Evaluation criteria:
- Statistical significance and confidence interval width
- Practical significance (business impact of 3%)
- Segment analysis (consistent across user types?)
- Guardrail metric status
"A metric dropped 10%. What do you do?"
Diagnostic process:
- Verify data - Check for tracking changes, pipeline issues
- Determine timing - Sudden vs. gradual decline
- Segment - Platform, country, user tenure, acquisition channel
- Identify changes - Releases, campaigns, competitor activity, seasonality
- Form and test hypothesis
Limitations of Data
Data indicates what happened, not why or what action to take.
Decisions That May Not Require Data
- Ethical decisions
- Large strategic bets with sparse data
- Design quality judgments
Common Analytical Errors
| Error | Description |
|---|---|
| Correlation assumed as causation | Users who complete onboarding retain better; onboarding may not cause retention |
| Optimization to local maxima | Individual test wins may not improve overall product coherence |
| Ignoring qualitative signals | Observing user behavior reveals context that metrics cannot |
Company-Specific Approaches
Booking.com
High-volume experimentation (thousands of tests annually). Optimization for conversion. Case study in both experimentation benefits and potential manipulation concerns.
Netflix
Personalizes thumbnails through A/B testing. Tests visual presentation, not just features. The same content displays differently based on user preferences.
Amazon
"Two-way door" vs. "one-way door" decision framework. Reversible decisions require less analysis than irreversible ones.
Airbnb
Discovered long-term effects that short-term tests missed. Algorithm changes that improved short-term bookings harmed long-term host satisfaction. Now considers ecosystem effects beyond test windows.
Microsoft (Bing)
Identified measurement problems: ranking changes that reduced measured engagement actually improved user success (users found answers faster, clicked less). Metrics were measuring the wrong outcome.

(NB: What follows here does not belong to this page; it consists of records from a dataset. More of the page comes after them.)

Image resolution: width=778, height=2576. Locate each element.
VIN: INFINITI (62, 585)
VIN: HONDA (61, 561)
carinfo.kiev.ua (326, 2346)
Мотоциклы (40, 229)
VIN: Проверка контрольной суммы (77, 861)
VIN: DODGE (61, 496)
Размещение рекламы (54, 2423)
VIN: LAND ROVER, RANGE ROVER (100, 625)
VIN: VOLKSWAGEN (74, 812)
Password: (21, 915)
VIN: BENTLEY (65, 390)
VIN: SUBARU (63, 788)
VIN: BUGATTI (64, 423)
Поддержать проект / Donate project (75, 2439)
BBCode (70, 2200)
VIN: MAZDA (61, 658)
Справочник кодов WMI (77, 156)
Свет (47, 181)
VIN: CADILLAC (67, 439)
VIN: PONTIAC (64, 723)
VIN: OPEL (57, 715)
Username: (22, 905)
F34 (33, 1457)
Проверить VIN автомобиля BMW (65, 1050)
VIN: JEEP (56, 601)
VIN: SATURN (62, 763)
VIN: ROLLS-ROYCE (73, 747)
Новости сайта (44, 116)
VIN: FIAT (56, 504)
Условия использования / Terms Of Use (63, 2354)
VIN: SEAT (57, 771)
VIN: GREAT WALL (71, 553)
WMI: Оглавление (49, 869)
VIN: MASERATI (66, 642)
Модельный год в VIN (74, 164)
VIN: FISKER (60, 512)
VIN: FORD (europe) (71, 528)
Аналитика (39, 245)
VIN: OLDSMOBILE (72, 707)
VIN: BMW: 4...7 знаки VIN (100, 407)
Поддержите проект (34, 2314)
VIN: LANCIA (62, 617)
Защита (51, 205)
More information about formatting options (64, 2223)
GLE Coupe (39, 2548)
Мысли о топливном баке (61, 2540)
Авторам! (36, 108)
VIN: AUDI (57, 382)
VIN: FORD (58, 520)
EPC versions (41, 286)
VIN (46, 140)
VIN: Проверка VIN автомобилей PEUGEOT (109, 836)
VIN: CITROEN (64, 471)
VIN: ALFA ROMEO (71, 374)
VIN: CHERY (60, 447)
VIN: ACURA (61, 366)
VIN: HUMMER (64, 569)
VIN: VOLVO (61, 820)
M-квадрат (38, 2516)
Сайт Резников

Analytical Mindset Characteristics
| Characteristic | Description |
|---|---|
| Comfort with uncertainty | Ability to acknowledge insufficient data without paralysis |
| Self-skepticism | Actively seeking holes in own analysis |
| Pragmatism | Knowing when 80% confidence suffices |
| Communication | Connecting data to decisions and context |
| Ethical awareness | Considering consequences of optimization targets |
Analytics questions test judgment about data usage, not just statistical knowledge.